Por el contrario, la disminución de los presupuestos militares, como el recorte de las adquisiciones de armas y de las Fuerzas Armadas, influiría en reducir las tensiones y asentar recetas de confianza entre los estados de la comarca. A ciencia cierta, al valorar las debilidades y fortalezas, es viable compartir la seguridad haciendo que sea mucho más asequible que armarse hasta los dientes.
En definitiva, es ahuyentar el trance de los conflictos, liberar recursos para el progreso humano de la población y contribuir en el reajuste de las desproporciones para conquistar una sociedad más equilibrada.
En consecuencia, los procesos de militarización que América Latina digiere, no suceden de modo distante, sino que se libran en el plantel contraproducente de los diversos formatos de una crisis de signo civilizatorio. Las derivaciones demoledoras del trazado político, económico y cultural que se concatenan, se integran con las secuelas sociales del neoliberalismo, pero en la que ha sido demandante el llamamiento de contendientes internos para que los países acometan misiones belicosas e implacables contra sus ciudadanos.
Además de ello, por lo que simboliza para Estados Unidos en términos geoestratégicos, ha sido un escenario de experimento para la culminación de diversas variantes de la guerra irregular, en las que se introduce la movilización contra las drogas y la campaña contrainsurgente. Esto ha viabilizado la injerencia de las Fuerzas de Operaciones Especiales estadounidenses, incluso antes de que en los inicios del siglo XXI este prototipo de acercamientos se extendieran con posterioridad a la proyección de las operaciones bélicas en Oriente Próximo.
Pero por encima de todo, la caracterización distintiva del militarismo y la militarización con las instituciones castrenses de los países de América Latina, nos permite dar cuenta del modus operandi que perdura en diversos situaciones y demarcaciones de la zona. Quedando condicionados los puntos de vista que explican la práctica de acudir a los cuerpos militares, al objeto del desenredo de altercados y forcejeos en torno a la normalidad pública, o proteger las condiciones mínimas de seguridad ante una inminencia del orden instituido. Tampoco dispensa de manera particular ni concluyente a la causa la aceptación de modelos, nociones, teorías o procedimientos en labores de naturaleza civil, entre ellas, la seguridad pública.

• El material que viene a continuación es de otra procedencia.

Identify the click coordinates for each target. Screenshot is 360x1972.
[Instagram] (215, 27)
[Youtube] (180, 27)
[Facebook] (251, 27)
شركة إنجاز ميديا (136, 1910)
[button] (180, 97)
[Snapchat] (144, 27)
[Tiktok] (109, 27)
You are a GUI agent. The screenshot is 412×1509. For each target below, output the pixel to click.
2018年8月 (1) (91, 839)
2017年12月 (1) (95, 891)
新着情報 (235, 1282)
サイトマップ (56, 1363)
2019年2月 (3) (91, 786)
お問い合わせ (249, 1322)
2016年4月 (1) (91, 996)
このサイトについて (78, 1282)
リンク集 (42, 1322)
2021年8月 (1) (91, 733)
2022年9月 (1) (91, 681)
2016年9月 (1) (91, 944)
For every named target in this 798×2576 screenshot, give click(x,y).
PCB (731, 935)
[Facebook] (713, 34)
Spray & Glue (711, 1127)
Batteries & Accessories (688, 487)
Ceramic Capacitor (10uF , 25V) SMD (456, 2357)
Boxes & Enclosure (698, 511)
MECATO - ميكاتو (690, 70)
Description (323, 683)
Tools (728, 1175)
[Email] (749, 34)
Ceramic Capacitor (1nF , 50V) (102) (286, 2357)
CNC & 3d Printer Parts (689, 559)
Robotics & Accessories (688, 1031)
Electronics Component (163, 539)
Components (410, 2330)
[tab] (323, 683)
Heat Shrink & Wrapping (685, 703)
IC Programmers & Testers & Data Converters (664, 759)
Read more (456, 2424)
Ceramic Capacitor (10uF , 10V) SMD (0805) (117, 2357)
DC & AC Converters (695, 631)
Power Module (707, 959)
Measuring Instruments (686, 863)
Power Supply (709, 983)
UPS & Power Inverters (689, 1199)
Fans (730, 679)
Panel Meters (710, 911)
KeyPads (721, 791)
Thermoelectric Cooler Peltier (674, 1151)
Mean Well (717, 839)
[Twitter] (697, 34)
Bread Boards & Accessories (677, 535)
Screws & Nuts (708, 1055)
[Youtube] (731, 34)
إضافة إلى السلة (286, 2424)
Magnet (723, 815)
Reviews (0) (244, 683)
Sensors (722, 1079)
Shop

Igualmente, resulta complejo limitar la estimación del gasto en armamento, como la proporción o integridad de personal de los países destinados a menesteres militares, o la ampliación y sofisticación de las instalaciones y servicios básicos y el avituallamiento de las instituciones castrenses.
Finalmente, la militarización en América Latina destapa del frasco de las esencias el fiasco de las democracias y los expertos vislumbran en ello un ascenso descomedido y exponencial de esta tendencia por el cerco contra las drogas. Y en vista de la recesión democrática imperante, no es posible darnos el lujo de desdeñar la militarización gradual de las sociedades latinoamericanas, que justamente encaja con algunas predisposiciones intransigentes en otros lugares del globo.